We definitely had the Medicaid process streamlined during the quarter, improved protocol reimbursement recognition for Vigify as an innovative product. Basically, when you online or launch some of these products, the payer part is very, very important. For this product specifically, we've had 100% coverage now in all the states and all the hospitals. That is extremely strong for a product launch of this size, which really validates our assumption that this is a groundbreaking, I would say, game-changing product within the infantile spasm space. Next slide. As we continue to invest heavily into Vigify, we're seeing great results. On the focus on the right here, Vigidrone plus Vigify, basically the vigabatrin portfolio has increased in new patient market share.

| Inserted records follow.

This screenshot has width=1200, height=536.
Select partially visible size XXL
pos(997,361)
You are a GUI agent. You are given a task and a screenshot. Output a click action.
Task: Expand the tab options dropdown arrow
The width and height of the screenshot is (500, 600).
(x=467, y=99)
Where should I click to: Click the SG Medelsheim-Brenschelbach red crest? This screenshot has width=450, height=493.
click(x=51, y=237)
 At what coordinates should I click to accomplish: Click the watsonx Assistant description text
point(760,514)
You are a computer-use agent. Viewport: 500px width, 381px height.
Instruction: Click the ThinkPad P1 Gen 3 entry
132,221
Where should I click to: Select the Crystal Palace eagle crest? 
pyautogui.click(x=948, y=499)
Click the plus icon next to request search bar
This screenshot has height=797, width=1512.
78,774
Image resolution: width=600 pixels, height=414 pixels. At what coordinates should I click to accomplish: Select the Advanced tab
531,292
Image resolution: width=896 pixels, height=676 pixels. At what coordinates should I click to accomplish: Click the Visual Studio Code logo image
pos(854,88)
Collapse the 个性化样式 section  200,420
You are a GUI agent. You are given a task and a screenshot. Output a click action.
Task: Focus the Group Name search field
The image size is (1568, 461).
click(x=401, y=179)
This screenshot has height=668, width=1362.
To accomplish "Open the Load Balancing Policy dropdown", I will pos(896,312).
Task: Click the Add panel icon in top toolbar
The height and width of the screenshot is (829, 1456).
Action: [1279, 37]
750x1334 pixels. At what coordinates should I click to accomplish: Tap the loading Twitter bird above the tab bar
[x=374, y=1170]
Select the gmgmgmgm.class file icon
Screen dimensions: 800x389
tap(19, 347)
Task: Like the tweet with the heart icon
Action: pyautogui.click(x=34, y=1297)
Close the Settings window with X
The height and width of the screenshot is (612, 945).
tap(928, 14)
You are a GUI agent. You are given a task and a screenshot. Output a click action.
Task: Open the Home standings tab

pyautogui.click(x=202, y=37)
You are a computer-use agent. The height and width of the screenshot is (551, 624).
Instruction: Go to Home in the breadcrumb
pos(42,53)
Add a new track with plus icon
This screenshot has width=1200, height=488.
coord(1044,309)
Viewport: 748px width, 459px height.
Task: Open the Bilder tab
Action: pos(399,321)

In quarter four, 60% of all new patients were prescribed Vigidrone or Vigify.
Now in quarter one, up to 70% of all patients for infantile spasm, all new patients for infantile spasm were prescribed Vigadrone or Vigify. That is definitely a strong, strong market position. Combined, these products added over 17% more patients in quarter one versus last quarter. We had 17% more patients in this quarter versus last quarter. In our revenues, new patients over the next few quarters turn into revenues and prescriptions. Our investment in the last couple of months has definitely increased the Vigify revenues. Our Vigify revenues for Q1 in 2025 have increased 114% compared to last quarter. We are very excited. Since our launch of Vigify, we have had over 400 new patients added into this treatment for Vigify.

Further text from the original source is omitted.